The main breakdown here, in my opinion, is that not all mold inspectors are created equal, nor do all mold inspectors truly understand and respect the health concerns associated with mold. In addition, in some states there is little barrier to entry to the profession. Some mold inspectors are even allowed to perform both the inspection and the remediation—a clear conflict of interest. Within the profession, there is also no clearly established lens through which an inspector is required to view the definition of a healthy home or healthy levels of mold inside of a home. This is particularly important, because, depending on your method of mold evaluation and testing, it can be like comparing apples to oranges from one inspector’s point of view to another. For example, if one mold inspector bases her diagnosis of your home solely upon the airborne mold counts indoors in comparison to those outdoors, she may decide that the home is safe, while another inspector who employs thermography, moisture readings, and mycotoxin testing, in addition to airborne mold counts, might deem the exact same home as needing major remediation to be safe.
What is the solution, especially if you are mold-sensitive and already not in a state of good health?
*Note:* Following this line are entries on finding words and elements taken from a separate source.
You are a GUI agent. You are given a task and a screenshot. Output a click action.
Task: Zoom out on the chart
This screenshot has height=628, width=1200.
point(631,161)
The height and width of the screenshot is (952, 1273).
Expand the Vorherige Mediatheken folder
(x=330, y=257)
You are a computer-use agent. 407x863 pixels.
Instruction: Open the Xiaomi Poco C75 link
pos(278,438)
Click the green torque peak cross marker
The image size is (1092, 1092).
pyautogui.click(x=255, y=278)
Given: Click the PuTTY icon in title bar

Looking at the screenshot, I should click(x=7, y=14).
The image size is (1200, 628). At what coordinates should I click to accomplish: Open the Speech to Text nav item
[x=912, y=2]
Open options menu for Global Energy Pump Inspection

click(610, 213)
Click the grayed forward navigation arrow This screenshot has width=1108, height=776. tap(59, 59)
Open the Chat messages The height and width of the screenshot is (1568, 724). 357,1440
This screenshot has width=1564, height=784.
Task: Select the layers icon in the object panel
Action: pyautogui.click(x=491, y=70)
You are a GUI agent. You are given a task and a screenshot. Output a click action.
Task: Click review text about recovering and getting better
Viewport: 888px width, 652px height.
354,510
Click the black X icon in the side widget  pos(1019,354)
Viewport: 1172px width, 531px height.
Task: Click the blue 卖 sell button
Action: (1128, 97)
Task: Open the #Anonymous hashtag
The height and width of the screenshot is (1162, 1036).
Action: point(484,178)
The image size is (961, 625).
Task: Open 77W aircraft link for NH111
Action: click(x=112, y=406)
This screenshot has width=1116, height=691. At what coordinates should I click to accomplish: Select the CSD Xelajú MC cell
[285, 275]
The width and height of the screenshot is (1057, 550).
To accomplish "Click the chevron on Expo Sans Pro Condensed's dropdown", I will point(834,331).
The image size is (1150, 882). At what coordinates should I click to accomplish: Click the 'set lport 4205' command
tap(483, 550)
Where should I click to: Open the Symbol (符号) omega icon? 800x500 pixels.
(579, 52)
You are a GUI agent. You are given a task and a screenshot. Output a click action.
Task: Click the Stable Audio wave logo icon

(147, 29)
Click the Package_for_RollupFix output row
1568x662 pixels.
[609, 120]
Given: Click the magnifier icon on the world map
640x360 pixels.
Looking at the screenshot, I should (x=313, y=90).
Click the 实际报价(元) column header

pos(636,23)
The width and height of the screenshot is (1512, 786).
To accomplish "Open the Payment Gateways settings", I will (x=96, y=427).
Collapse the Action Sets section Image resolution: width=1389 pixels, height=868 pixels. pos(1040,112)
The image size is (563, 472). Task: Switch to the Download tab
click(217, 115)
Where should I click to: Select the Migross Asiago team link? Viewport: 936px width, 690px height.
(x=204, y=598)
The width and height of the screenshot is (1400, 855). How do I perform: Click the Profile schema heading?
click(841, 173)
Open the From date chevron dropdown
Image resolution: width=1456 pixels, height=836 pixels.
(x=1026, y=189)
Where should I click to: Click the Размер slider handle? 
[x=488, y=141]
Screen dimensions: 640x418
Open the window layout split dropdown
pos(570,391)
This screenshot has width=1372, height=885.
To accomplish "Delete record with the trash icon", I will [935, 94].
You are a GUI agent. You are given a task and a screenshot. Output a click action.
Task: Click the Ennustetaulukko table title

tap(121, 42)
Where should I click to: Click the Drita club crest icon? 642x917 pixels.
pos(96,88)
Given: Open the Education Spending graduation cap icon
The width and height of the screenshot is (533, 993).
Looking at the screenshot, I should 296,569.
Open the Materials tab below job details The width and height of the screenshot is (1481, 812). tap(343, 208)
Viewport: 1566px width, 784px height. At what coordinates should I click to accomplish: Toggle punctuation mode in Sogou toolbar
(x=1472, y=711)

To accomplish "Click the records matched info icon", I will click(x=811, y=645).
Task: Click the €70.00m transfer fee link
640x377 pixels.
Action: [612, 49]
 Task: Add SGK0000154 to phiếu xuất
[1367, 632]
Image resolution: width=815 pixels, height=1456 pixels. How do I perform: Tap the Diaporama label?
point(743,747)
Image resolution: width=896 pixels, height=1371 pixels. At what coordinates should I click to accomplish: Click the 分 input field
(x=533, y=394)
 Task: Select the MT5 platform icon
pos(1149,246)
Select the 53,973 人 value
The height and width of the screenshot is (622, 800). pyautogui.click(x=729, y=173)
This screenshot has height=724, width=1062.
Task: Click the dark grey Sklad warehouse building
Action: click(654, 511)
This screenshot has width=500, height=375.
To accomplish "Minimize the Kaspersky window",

Becoming Educated About Indoor Mold and Mycotoxins
The solution is for YOU, the person whose health lies in the balance, to learn “insider information” on all-things mold, mycotoxins, inspections, testing, and remediation, so that you can take control of the situation yourself. Luckily, Brian Karr has designed and created the Mold Masterclass to help you get all of the knowledge and information necessary to do that.
Brian Karr is a 2nd-generation mold consultant with particular interest in mold and mycotoxins and how such toxins in an indoor environment affect the health of those that live there. (He didn’t start in the family business, but transitioned to it a little later in the game. Years working in advertising left him unsatisfied and not feeling like he was making a difference in the world, so he transitioned to helping people make their environments safe and healthy and has never looked back.) Rather than doing standard mold inspections, and helping people to check the box of whether or not their home “has mold,” which, really tells them no constructive information at all (we will get into that more later), Brian seeks to help people understand if and why mold, mycotoxins or other indoor pathogens exist in their homes in the first place.
The why piece of the investigation is what really sets Brian and his methodologies apart from most mold inspectors: locating the source and the reason for the mold growth, allows him to help his clients devise actionable and long-term solutions to fix their homes, or concrete reasons to leave, so that they can actually get better. In addition, Brian truly understands and acknowledges the health implications of living in a mold-sick home. Not only is his wife sensitive to mold, but he takes it upon himself to attend multiple international medical conferences and workshops every year that focus on how the environment impacts human health, most of which are specifically centered around chronic illness and individuals with biotoxin- or environmentally-acquired illness. A few examples of these include conferences and workshops organized by the International Lyme and Associated Diseases Society (ILADS), Integrative Healthcare Symposium (IHS), and Environmental Health Symposium (EHS).
Brian joined the family business, because he saw the need to educate clients about the inspection process and about what his findings mean for their health, especially should they decide to continue living in the home. His unique knowledge of the “health piece” of the mold inspection business has established him as a go-to mold and mycotoxin resource for many medical practitioners across the country, and has enabled him to help more than 3,000 hypersensitive individuals create a healthier living environment.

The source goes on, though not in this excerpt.